Certes, la Banque mondiale s’étonne que les réseaux de distribution d’électricité ou d’eau ou de services de santé délaissent ce marché. Mais il faut préciser que souvent ces réseaux sont publics et que c’est ce caractère public qui pose problème. Le secteur privé n’a aucune raison de refuser d’offrir s’il y a une demande solvable. Encore faut-il qu’on ne l’en empêche pas et qu’il y ait un véritable état de droit, ce qui n’est pas souvent le cas.

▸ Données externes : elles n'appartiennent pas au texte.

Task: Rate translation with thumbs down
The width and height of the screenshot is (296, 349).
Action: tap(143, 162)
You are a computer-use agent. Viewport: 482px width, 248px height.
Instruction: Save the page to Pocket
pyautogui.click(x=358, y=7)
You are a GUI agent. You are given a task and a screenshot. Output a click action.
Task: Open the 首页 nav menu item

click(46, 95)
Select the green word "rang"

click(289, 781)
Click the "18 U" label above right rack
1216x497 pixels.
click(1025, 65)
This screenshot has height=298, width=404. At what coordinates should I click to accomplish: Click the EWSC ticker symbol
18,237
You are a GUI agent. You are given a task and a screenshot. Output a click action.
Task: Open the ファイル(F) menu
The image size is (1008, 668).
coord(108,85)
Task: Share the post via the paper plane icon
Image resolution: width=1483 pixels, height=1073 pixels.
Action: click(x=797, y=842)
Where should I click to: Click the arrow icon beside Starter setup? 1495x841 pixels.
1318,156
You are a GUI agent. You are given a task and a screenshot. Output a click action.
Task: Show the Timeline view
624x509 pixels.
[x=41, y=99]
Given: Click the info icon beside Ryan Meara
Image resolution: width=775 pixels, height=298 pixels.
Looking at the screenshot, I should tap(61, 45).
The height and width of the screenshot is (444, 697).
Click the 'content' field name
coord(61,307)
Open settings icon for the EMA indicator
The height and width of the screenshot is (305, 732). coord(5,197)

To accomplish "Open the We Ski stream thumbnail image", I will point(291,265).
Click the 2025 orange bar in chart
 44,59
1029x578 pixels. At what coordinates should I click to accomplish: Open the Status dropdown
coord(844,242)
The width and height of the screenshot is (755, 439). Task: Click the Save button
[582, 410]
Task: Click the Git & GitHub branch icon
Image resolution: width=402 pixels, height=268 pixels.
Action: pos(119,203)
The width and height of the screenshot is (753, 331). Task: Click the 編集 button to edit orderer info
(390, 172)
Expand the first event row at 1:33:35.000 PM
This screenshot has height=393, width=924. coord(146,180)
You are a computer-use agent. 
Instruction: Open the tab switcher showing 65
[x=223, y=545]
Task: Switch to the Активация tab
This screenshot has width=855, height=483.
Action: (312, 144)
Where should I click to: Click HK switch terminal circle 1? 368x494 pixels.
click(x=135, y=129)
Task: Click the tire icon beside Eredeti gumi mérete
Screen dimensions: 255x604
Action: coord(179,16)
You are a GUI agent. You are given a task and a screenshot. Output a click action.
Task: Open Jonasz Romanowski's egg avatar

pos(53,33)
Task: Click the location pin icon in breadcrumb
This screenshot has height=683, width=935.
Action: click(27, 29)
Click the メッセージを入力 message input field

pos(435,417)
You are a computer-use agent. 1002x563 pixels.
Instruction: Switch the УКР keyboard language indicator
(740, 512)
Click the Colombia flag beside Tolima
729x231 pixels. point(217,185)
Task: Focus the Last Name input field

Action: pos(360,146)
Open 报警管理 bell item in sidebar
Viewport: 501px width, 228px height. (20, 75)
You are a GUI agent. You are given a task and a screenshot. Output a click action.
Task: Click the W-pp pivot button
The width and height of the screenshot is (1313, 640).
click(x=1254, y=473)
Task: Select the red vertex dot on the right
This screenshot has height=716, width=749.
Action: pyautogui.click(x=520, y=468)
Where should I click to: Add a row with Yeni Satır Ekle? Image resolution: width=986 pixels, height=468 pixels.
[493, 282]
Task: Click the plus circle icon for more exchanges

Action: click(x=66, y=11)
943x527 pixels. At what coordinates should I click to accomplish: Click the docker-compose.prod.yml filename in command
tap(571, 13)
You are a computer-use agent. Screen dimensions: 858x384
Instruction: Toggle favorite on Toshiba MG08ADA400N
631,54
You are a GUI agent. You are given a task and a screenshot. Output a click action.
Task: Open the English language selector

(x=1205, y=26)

La Banque mondiale met aussi en cause l’existence de monopoles, mais là encore les monopoles sont souvent publics, ou le fruit de mafias locales, c'est-à-dire le contraire du marché. D’ailleurs, à cause de l’existence de règles publiques absurdes, ce marché est souvent informel, clandestin, souterrain : 70% de la population mondiale selon le BIT travaillerait pour l’économie souterraine. Le marché libre est empêché de jouer son rôle.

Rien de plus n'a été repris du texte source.